Genetic engineering of stem cells
Research on stem cells is closely linked to genetic engineering technology. Obvious examples are gene corrections and additive gene transfer in engineered cell therapy, the facilitation of cell tracing and selection, both in vivo and in vitro, or the provision of cells that are altered such that they can constitute or contribute to preclinical disease and screening models. Their proliferation and differentiation potential renders stem cell logical targets for genetic engineering.
Once a defined genetic alteration has been introduced and validated (chromosome engineering), cells can be expanded and differentiated in various cell types. So far, however, several stem cell types can only proliferate in their natural environment. Others though, in particular induced pluripotent stem cells (iPSC), can be propagated in vitro, allowing even clonal outgrowth. These properties make iPSC immediate targets for the engineering of personalized or disease specific cellular model systems.
A main application will be the study of cellular interactions with the environment under both physiological and pathophysiological conditions. The elucidation and steering of interactions of these engineered cells - with other cells, tissue matrices, or with biomaterials - will be central to our approach to support regeneration and healing.
Innate immunity and FBR
The innate immune system is the evolutionary conserved “first line” host defense system. It integrates defense, regeneration, homeostasis and organ integrity. Central to innate immunity is the recognition of “pathogen associated molecular patterns” by macrophages and granulocytes, cell types of the immune system derived from HSCs.
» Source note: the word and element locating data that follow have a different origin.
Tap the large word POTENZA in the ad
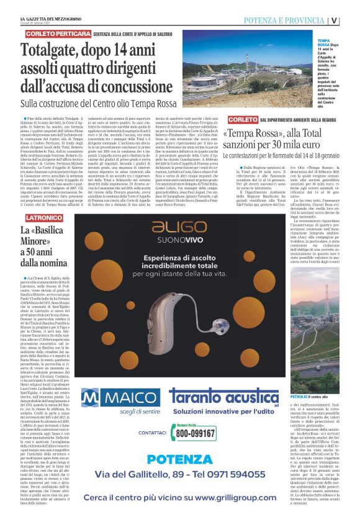tap(179, 459)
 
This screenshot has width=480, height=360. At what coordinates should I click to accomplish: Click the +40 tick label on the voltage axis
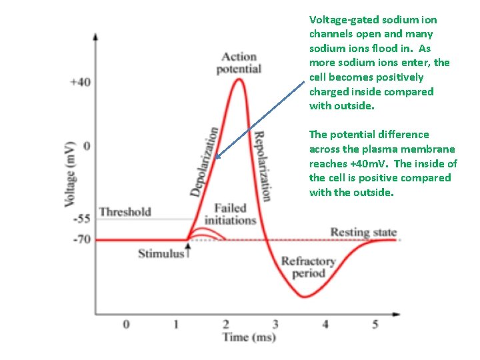pos(79,82)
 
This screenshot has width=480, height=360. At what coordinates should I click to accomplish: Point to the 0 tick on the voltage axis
pos(85,145)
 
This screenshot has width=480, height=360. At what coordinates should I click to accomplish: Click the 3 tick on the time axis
pos(275,324)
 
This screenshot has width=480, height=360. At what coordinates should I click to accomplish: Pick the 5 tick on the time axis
pos(375,324)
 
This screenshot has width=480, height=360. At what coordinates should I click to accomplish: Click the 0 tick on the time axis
pos(126,324)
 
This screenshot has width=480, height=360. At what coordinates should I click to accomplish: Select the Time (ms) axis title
pos(249,337)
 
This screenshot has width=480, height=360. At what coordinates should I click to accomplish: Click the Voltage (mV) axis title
pos(69,163)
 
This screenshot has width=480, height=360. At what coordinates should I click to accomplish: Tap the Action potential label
pos(239,63)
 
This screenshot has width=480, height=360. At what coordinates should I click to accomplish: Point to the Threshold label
pos(125,212)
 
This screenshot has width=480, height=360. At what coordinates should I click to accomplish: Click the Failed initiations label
pos(230,214)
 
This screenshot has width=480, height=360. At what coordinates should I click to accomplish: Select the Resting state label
pos(363,232)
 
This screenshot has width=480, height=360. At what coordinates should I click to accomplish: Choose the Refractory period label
pos(307,267)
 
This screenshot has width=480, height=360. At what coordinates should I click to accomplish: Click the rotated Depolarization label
pos(204,162)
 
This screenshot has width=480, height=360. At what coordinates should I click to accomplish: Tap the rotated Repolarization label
pos(262,165)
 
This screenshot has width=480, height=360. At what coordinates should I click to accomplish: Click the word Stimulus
pos(160,253)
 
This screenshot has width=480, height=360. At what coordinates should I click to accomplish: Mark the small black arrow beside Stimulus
pos(188,250)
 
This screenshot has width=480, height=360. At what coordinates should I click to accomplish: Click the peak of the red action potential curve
pos(238,80)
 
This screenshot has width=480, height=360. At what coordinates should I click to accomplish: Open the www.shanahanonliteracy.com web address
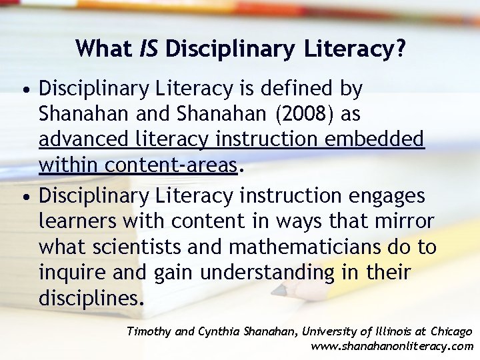[392, 346]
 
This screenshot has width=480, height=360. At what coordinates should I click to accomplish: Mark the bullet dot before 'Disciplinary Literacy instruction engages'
[24, 197]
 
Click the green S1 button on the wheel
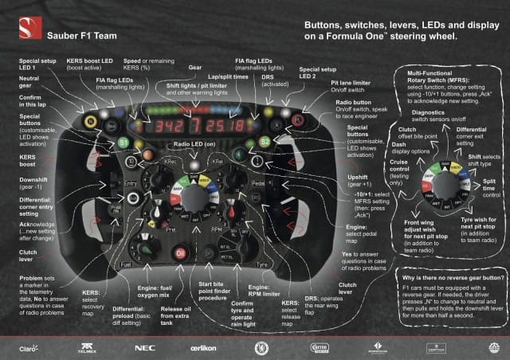tap(122, 142)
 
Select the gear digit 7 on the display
tap(194, 126)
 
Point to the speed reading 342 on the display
tap(166, 126)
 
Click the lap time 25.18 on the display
tap(227, 126)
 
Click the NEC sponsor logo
tap(145, 347)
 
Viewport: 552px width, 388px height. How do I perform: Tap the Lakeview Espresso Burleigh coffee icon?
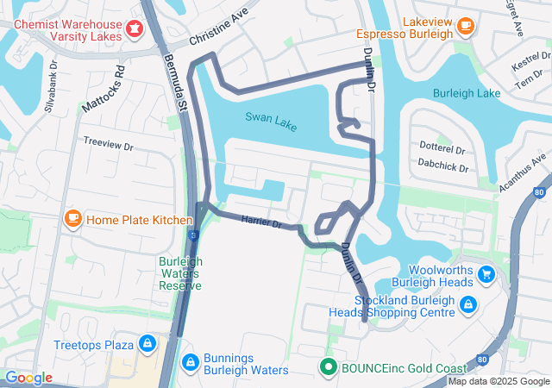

Biomaterials placed in the human body also trigger responses by the innate immune system. They often induce adverse reactions such as acute and chronic inflammation, giant cell formation, fibrotic encapsulation and rejection, all hallmarks of the so-called FBR. The goal is to contribute to the rational design of biomaterials and achieve the desired, predictable responses.
Our approach to this end is the combined use of engineered animal as well as stem and immune cell-based models to identify mechanisms of biomaterial induced activation of the innate immune system.